Mother’s Day and Direct Sales
Just as with every other business out there, direct sales often hold their own Mother’s Day specials and discounts, most of the time some collection of limited edition items. Given my history with the holiday, I was never a big promoter of the Mother’s Day wraps available at Jamberry (although last year I did purchase a couple of sheets for myself).
Running a small business, either as a freelancer, a parenting coach, or as a direct sales consultant, forces you to put your own feelings about Mother’s Day behind you. Like I said before, people love their mothers even when you don’t. And they want to spend money buying the perfect gifts to celebrate those mothers. So no matter how I feel about Mother’s Day, refusing to sell or talk about the special edition wraps that Jamberry has to offer is just not a good option.

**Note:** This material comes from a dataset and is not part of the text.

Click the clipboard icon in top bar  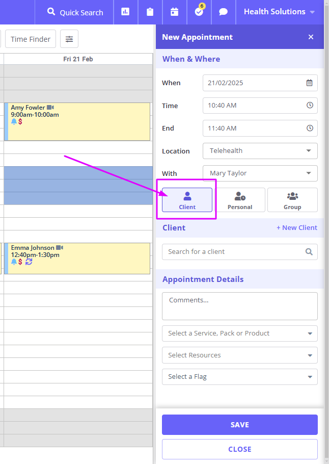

Try Changing the Meaning of the Holiday
The last time I tried to reach out to my mother was when I found out I was pregnant with my own daughter. I didn’t do anything elaborate, just mailed out a card with a copy of the ultrasound, the announcement, and my address and phone number. Unsurprisingly, I never received anything back from her. I had hoped it would be like in the movies — where the grandchild finally softens the heart and brings the grandparents to their senses to make amends. It didn’t happen that way. And two months after my baby girl was born, I was facing Mother’s Day for the first time on this side of that line.
I took some time to reflect on all the things I’d learned and all the things I wasn’t. On the type of mother I wanted my children to have — the type of relationship I wanted us to have. And it was through this reflection that I was able to, once and for all, wrench this holiday away from my mother and grandmother and assign it to myself. I don’t celebrate the generations of women before me — I celebrate me. The holiday is now, finally, about me and the woman — the mother — I am.